◆ **Task to complete**: Retyping should cover only the lines from the one containing "You are a GUI" through the final line of the records, with pictures omitted.

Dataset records
[Start of Attachment]

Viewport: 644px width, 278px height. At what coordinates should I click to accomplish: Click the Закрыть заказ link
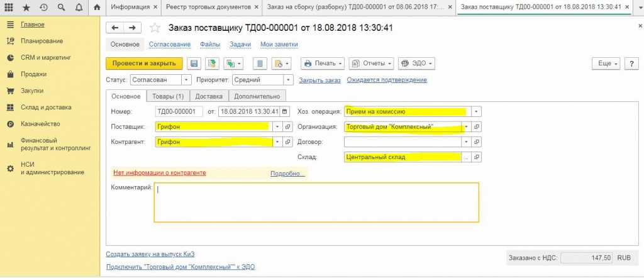(x=319, y=80)
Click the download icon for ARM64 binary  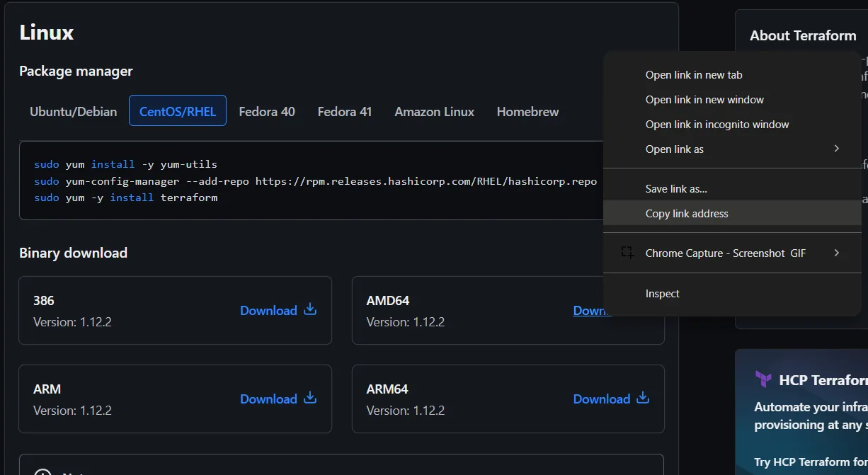point(642,398)
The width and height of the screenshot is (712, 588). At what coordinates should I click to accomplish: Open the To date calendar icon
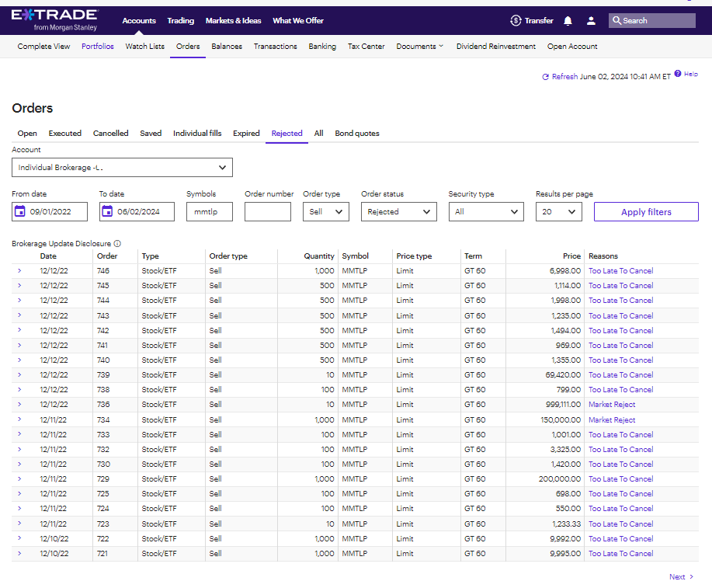pyautogui.click(x=106, y=211)
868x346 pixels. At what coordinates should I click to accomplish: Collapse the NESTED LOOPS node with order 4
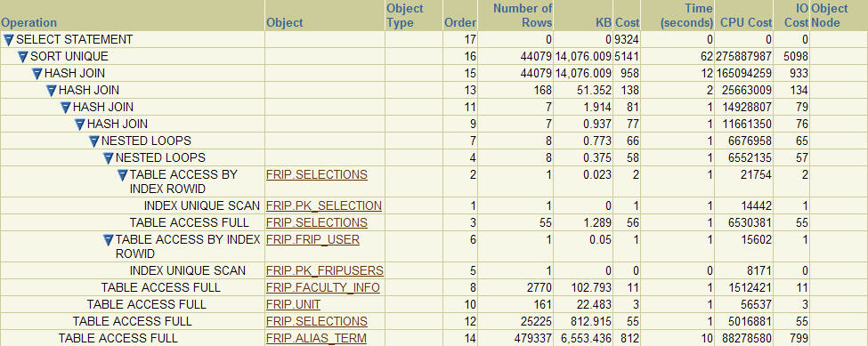pyautogui.click(x=109, y=158)
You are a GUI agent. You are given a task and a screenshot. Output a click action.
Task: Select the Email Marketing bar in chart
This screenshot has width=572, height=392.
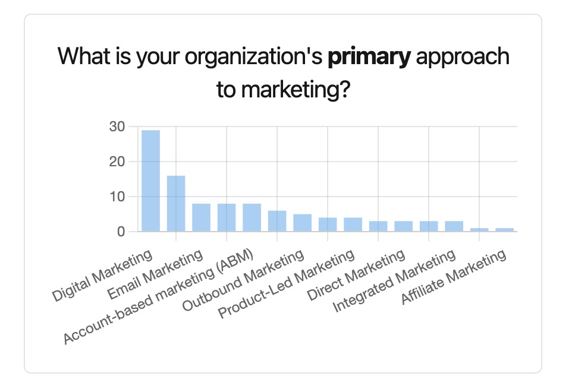click(x=201, y=217)
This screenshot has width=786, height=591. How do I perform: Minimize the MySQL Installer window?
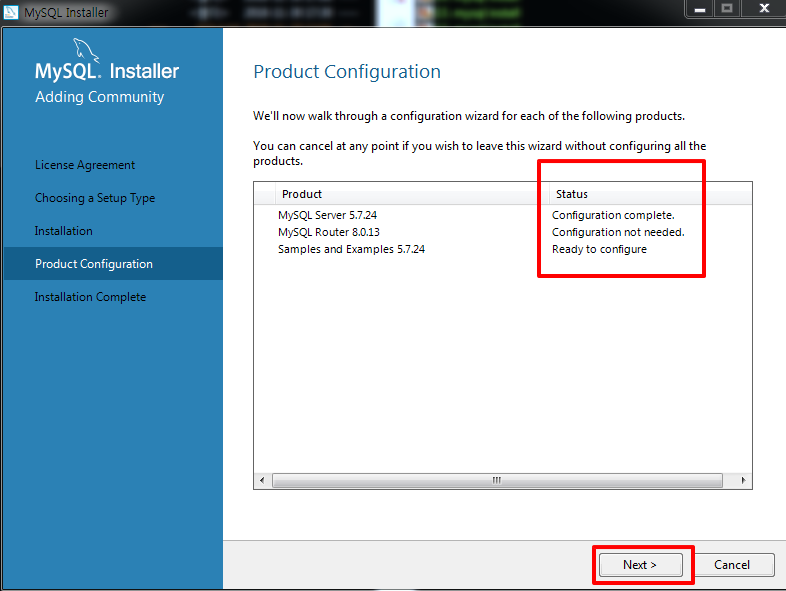coord(700,9)
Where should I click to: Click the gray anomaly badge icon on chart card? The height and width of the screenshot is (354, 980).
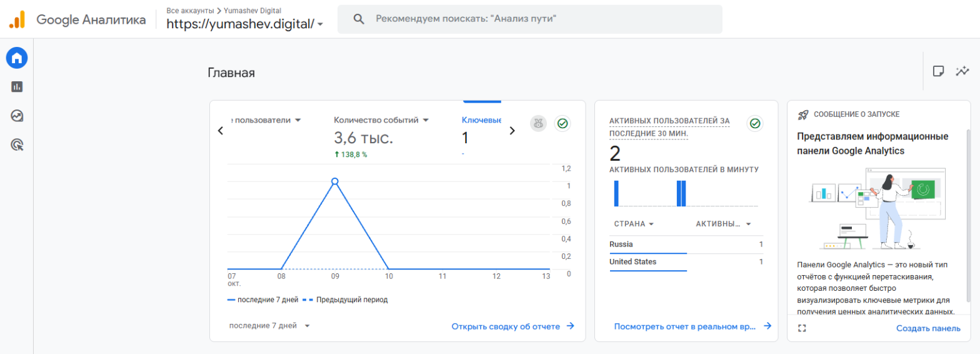click(x=538, y=124)
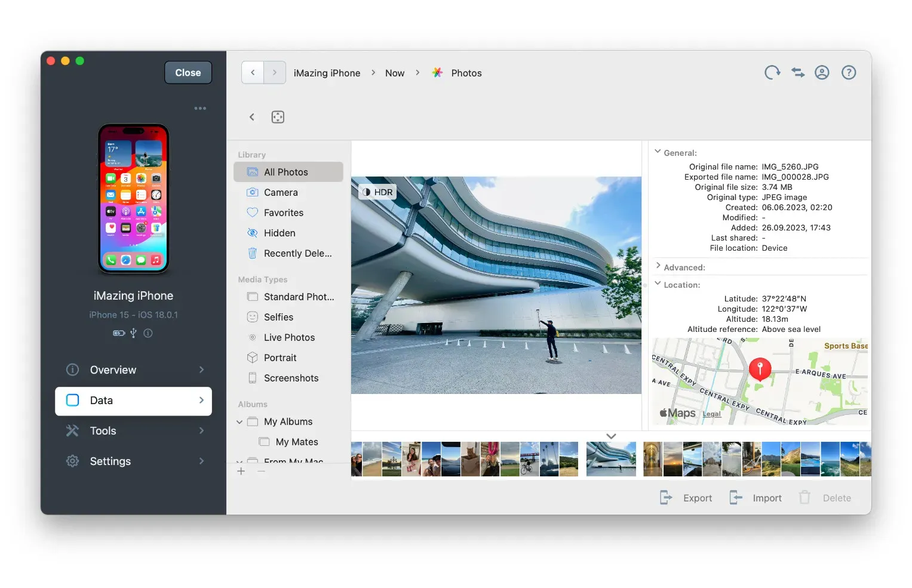
Task: Select Favorites in Library list
Action: (x=284, y=213)
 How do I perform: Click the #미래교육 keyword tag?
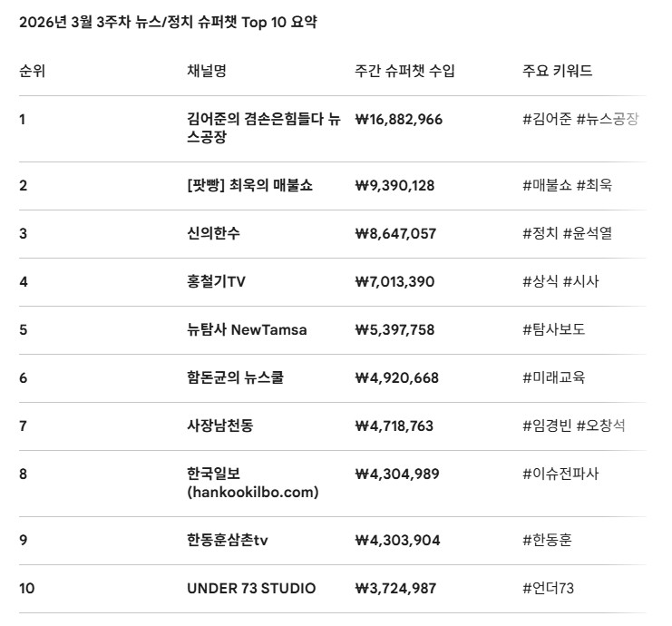pyautogui.click(x=553, y=377)
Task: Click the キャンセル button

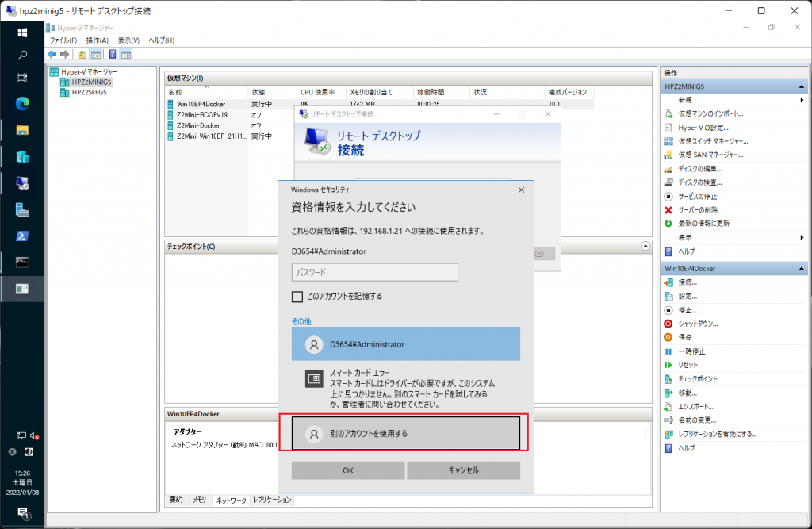Action: pyautogui.click(x=463, y=470)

[End of Attachment]

◆ **Task solution**:
You are a GUI agent. You are given a task and a screenshot. Output a click action.
Task: Select the Email Marketing bar in chart
This screenshot has width=572, height=392.
click(x=201, y=217)
This screenshot has width=786, height=591. How do I perform: Minimize the MySQL Installer window?
coord(700,9)
Where should I click to: Click the gray anomaly badge icon on chart card? The height and width of the screenshot is (354, 980).
click(x=538, y=124)
Task: Select Favorites in Library list
Action: (x=284, y=213)
 How do I perform: Click the #미래교육 keyword tag?
pyautogui.click(x=553, y=377)
Task: Click the キャンセル button

Action: pyautogui.click(x=463, y=470)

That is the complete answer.